Conclusions
These data are the first to indicate that KLF5-dependent regulation of Myo9b/RhoA is required for podosome formation and macrophage migration during AAA formation, warranting consideration of the KLF5-Myo9b-RhoA pathway as a therapeutic target for AAA treatment.
Objective
To determine the role of KLF5 in AAA formation and macrophage infiltration into AAAs.
Results
KLF5 expression was significantly increased in human AAA tissues and in 2 mouse models of experimental AAA. Moreover, in myeloid-specific Klf5 knockout mice (myeKlf5-/- mice), macrophage infiltration, medial smooth muscle cell loss, elastin degradation, and AAA formation were markedly decreased.

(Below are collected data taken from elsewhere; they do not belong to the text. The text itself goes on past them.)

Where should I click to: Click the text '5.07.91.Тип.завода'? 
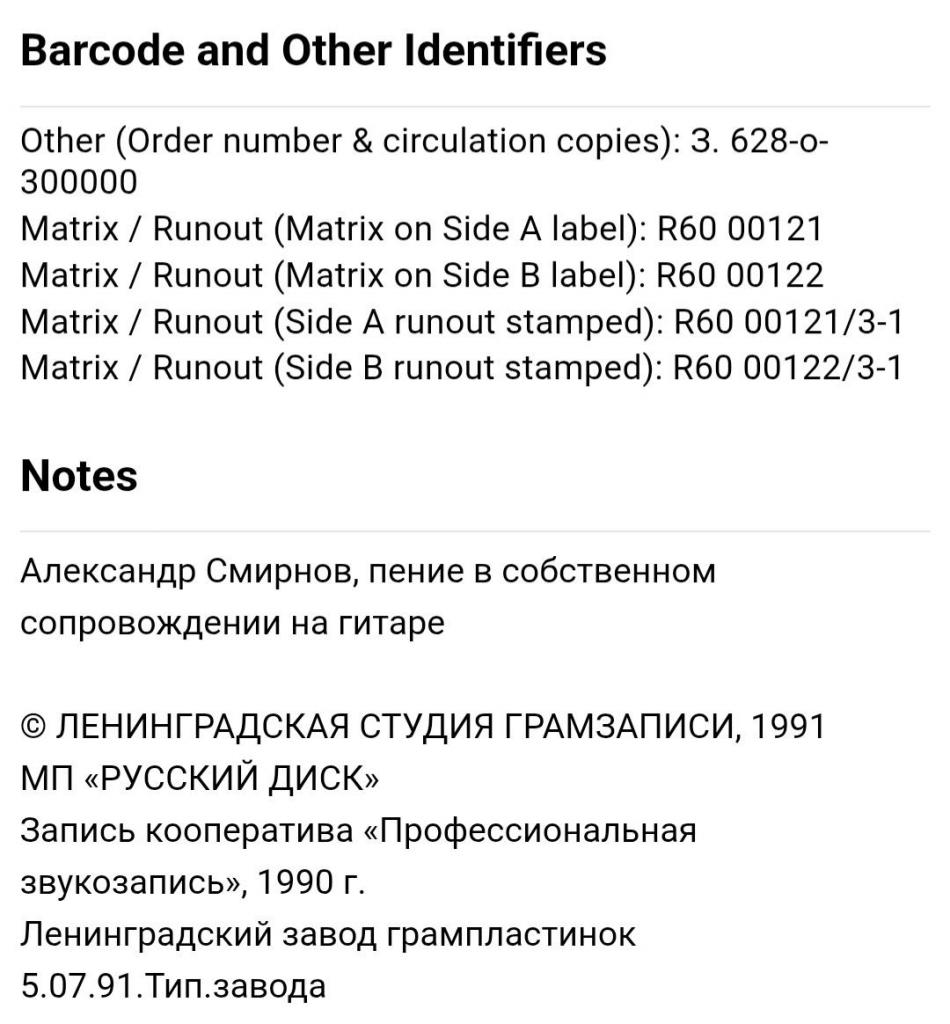coord(173,985)
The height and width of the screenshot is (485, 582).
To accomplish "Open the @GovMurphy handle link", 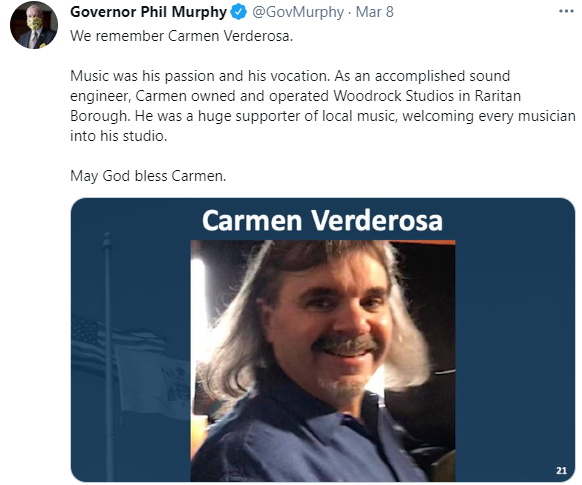I will click(298, 12).
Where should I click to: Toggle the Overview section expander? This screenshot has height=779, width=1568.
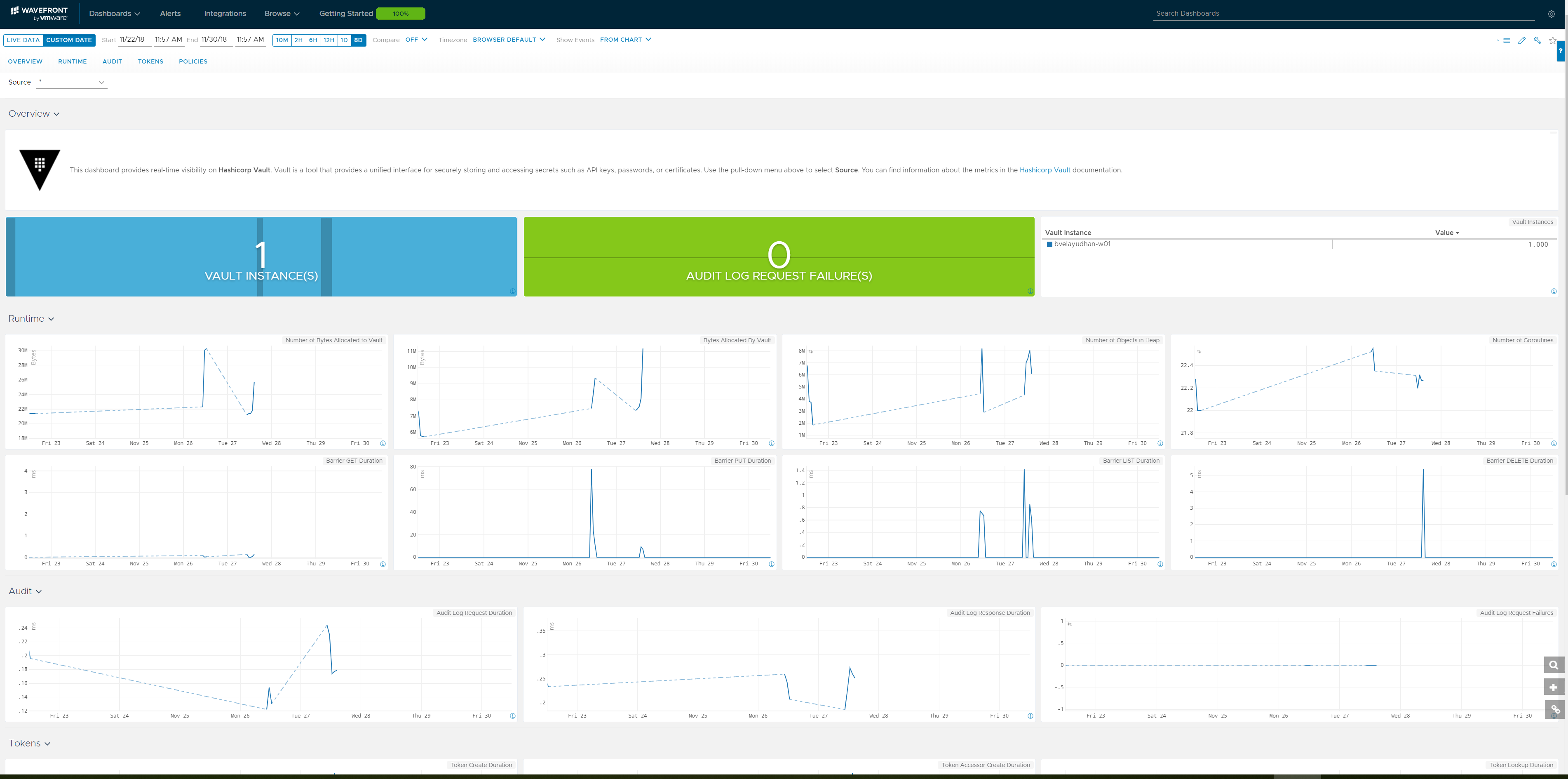pos(56,113)
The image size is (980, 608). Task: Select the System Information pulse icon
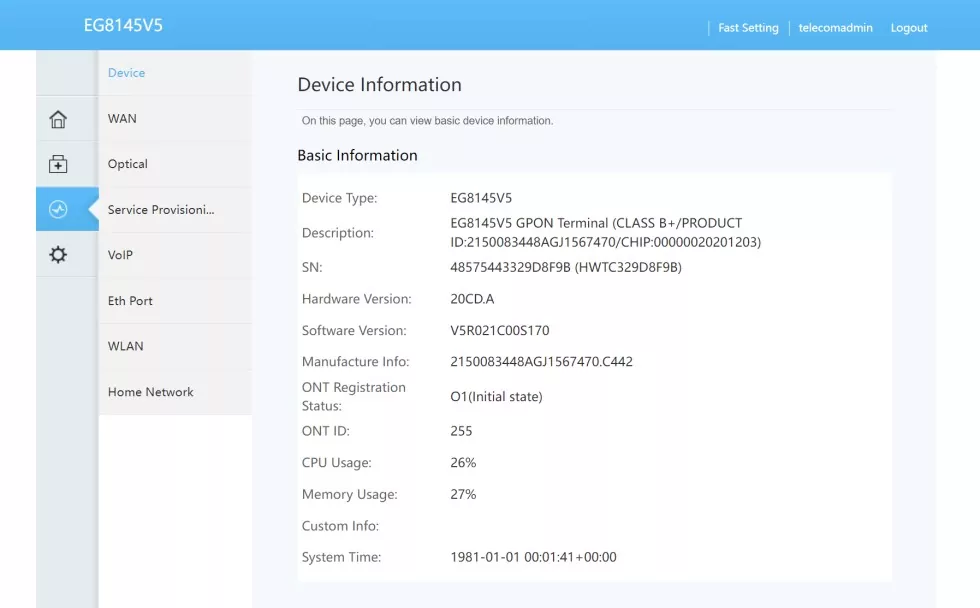(x=58, y=209)
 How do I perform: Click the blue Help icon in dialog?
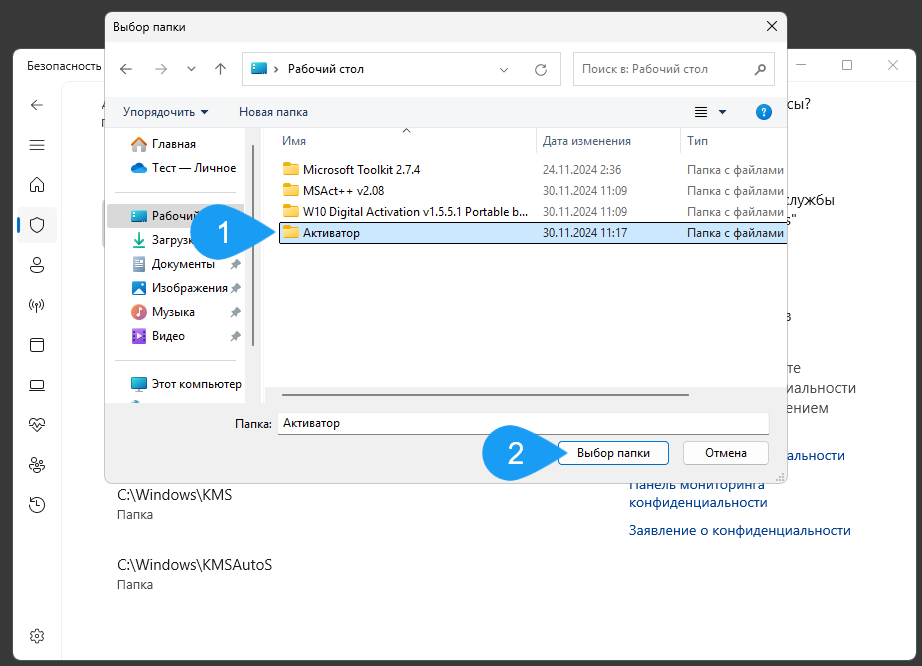(764, 112)
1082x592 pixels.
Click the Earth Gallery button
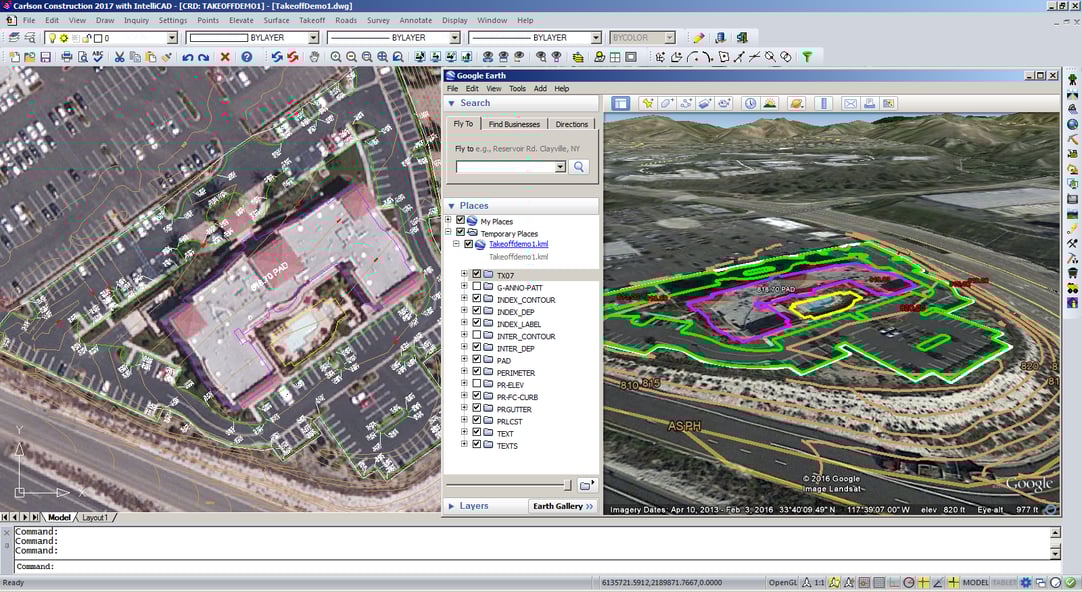(x=562, y=505)
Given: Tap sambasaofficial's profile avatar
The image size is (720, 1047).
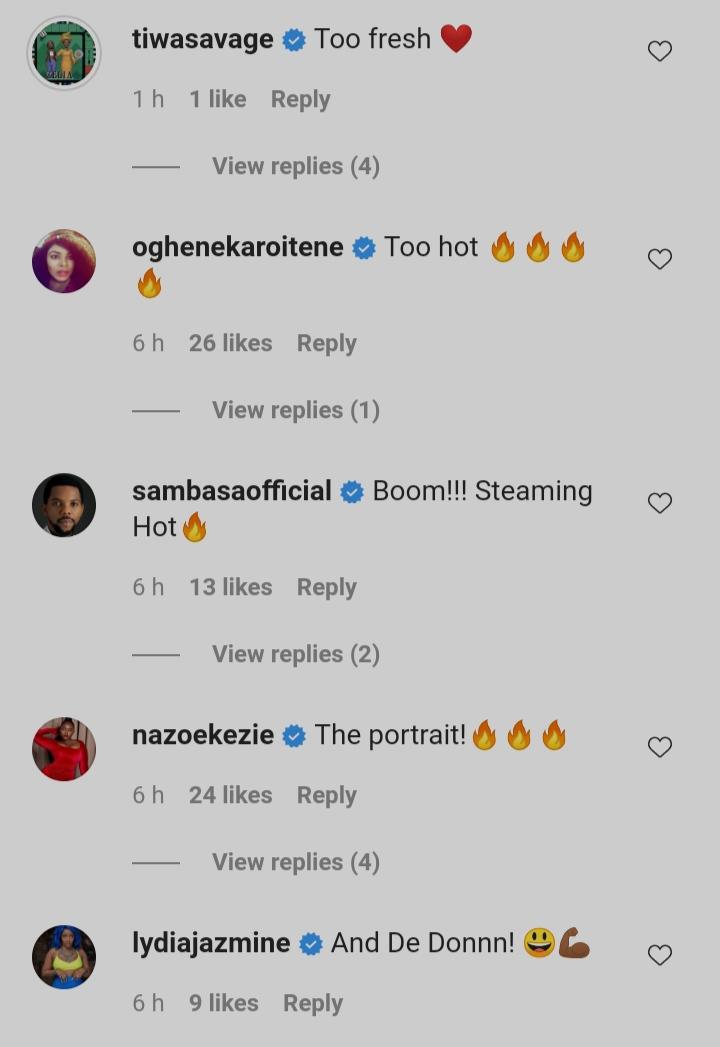Looking at the screenshot, I should [x=64, y=505].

In cell migration and time-lapse imaging analyses, the migration of murine myeKlf5-/- macrophages was impaired, and in luciferase reporter assays, KLF5 activated Myo9b (myosin IXB) transcription by direct binding to the Myo9b promoter. In subsequent coimmunostaining studies, Myo9b was colocalized with filamentous actin, cortactin, vinculin, and Tks5 in the podosomes of phorbol 12,13-dibutyrate-treated macrophages, indicating that Myo9b participates in podosome formation. Gain- and loss-of-function experiments showed that KLF5 promoted podosome formation in macrophages by upregulating Myo9b expression. Furthermore, RhoA-GTP levels increased after KLF5 knockdown in macrophages, suggesting that KLF5 lies upstream of RhoA signaling. Finally, Myo9b expression was increased in human AAA tissues, located in macrophages, and positively correlated with AAA size. Conclusions: These data are the first to indicate that KLF5-dependent regulation of Myo9b/RhoA is required for podosome formation and macrophage migration during AAA formation, warranting consideration of the KLF5-Myo9b-RhoA pathway as a therapeutic target for AAA treatment.